◆ Problem requirements: Please reproduce every one of the lines below word for word.

|---|

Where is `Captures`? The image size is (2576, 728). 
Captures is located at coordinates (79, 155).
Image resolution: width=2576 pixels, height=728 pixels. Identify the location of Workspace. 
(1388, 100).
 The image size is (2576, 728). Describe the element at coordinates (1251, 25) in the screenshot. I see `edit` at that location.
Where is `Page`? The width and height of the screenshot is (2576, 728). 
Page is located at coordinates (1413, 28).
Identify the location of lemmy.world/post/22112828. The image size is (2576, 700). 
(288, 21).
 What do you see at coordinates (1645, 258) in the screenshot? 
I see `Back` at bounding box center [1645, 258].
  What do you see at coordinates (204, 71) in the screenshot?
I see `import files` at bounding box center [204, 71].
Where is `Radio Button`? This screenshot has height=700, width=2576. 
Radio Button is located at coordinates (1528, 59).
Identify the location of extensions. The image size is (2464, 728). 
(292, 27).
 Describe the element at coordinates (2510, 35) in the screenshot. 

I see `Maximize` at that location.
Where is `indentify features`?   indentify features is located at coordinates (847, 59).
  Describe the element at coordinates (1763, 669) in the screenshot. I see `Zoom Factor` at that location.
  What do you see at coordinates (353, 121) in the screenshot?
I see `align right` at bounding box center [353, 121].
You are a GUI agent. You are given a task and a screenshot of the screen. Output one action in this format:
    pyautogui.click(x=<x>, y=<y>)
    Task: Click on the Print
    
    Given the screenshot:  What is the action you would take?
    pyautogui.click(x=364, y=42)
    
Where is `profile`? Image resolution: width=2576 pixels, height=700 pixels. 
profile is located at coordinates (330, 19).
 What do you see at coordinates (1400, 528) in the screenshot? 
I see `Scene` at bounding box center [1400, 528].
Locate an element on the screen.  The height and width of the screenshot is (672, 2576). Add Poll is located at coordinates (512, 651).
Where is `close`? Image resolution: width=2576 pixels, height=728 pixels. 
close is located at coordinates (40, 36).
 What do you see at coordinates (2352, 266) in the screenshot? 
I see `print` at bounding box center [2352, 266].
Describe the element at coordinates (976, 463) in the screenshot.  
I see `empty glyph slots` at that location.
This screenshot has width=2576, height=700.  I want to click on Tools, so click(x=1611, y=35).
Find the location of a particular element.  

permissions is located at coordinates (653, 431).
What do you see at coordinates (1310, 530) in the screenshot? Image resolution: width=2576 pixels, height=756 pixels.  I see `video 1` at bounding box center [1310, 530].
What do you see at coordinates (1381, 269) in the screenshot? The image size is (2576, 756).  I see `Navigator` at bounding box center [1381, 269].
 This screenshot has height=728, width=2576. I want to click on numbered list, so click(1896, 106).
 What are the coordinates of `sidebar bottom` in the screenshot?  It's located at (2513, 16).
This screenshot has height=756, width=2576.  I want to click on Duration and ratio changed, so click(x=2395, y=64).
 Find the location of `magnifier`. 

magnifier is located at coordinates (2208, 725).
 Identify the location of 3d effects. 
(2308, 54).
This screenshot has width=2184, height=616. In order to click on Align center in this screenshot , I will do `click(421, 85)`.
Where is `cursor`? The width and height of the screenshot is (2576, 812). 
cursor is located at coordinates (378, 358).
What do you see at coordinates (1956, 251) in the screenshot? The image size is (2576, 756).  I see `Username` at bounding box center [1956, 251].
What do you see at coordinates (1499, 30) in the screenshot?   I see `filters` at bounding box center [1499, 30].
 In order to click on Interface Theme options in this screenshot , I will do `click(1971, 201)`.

|---|

◆ Reply:
Where is `Captures`? The image size is (2576, 728). 
Captures is located at coordinates (79, 155).
Image resolution: width=2576 pixels, height=728 pixels. Identify the location of Workspace. 
(1388, 100).
 The image size is (2576, 728). Describe the element at coordinates (1251, 25) in the screenshot. I see `edit` at that location.
Where is `Page`? The width and height of the screenshot is (2576, 728). 
Page is located at coordinates (1413, 28).
Identify the location of lemmy.world/post/22112828. The image size is (2576, 700). 
(288, 21).
 What do you see at coordinates (1645, 258) in the screenshot? 
I see `Back` at bounding box center [1645, 258].
  What do you see at coordinates (204, 71) in the screenshot?
I see `import files` at bounding box center [204, 71].
Where is `Radio Button`? This screenshot has height=700, width=2576. 
Radio Button is located at coordinates (1528, 59).
Identify the location of extensions. The image size is (2464, 728). 
(292, 27).
 Describe the element at coordinates (2510, 35) in the screenshot. 

I see `Maximize` at that location.
Where is `indentify features`?   indentify features is located at coordinates (847, 59).
  Describe the element at coordinates (1763, 669) in the screenshot. I see `Zoom Factor` at that location.
  What do you see at coordinates (353, 121) in the screenshot?
I see `align right` at bounding box center [353, 121].
You are a GUI agent. You are given a task and a screenshot of the screen. Output one action in this format:
    pyautogui.click(x=<x>, y=<y>)
    Task: Click on the Print
    
    Given the screenshot:  What is the action you would take?
    pyautogui.click(x=364, y=42)
    
Where is `profile`? Image resolution: width=2576 pixels, height=700 pixels. 
profile is located at coordinates (330, 19).
 What do you see at coordinates (1400, 528) in the screenshot? 
I see `Scene` at bounding box center [1400, 528].
Locate an element on the screen.  The height and width of the screenshot is (672, 2576). Add Poll is located at coordinates (512, 651).
Where is `close`? Image resolution: width=2576 pixels, height=728 pixels. 
close is located at coordinates (40, 36).
 What do you see at coordinates (2352, 266) in the screenshot? 
I see `print` at bounding box center [2352, 266].
Describe the element at coordinates (976, 463) in the screenshot.  
I see `empty glyph slots` at that location.
This screenshot has width=2576, height=700.  I want to click on Tools, so click(x=1611, y=35).
Find the location of a particular element.  

permissions is located at coordinates (653, 431).
What do you see at coordinates (1310, 530) in the screenshot? Image resolution: width=2576 pixels, height=756 pixels.  I see `video 1` at bounding box center [1310, 530].
What do you see at coordinates (1381, 269) in the screenshot? The image size is (2576, 756).  I see `Navigator` at bounding box center [1381, 269].
 This screenshot has height=728, width=2576. I want to click on numbered list, so click(1896, 106).
 What are the coordinates of `sidebar bottom` in the screenshot?  It's located at (2513, 16).
This screenshot has height=756, width=2576.  I want to click on Duration and ratio changed, so click(x=2395, y=64).
 Find the location of `magnifier`. 

magnifier is located at coordinates (2208, 725).
 Identify the location of 3d effects. 
(2308, 54).
This screenshot has width=2184, height=616. In order to click on Align center in this screenshot , I will do `click(421, 85)`.
Where is `cursor`? The width and height of the screenshot is (2576, 812). 
cursor is located at coordinates (378, 358).
What do you see at coordinates (1956, 251) in the screenshot? The image size is (2576, 756).  I see `Username` at bounding box center [1956, 251].
What do you see at coordinates (1499, 30) in the screenshot?   I see `filters` at bounding box center [1499, 30].
 In order to click on Interface Theme options in this screenshot , I will do `click(1971, 201)`.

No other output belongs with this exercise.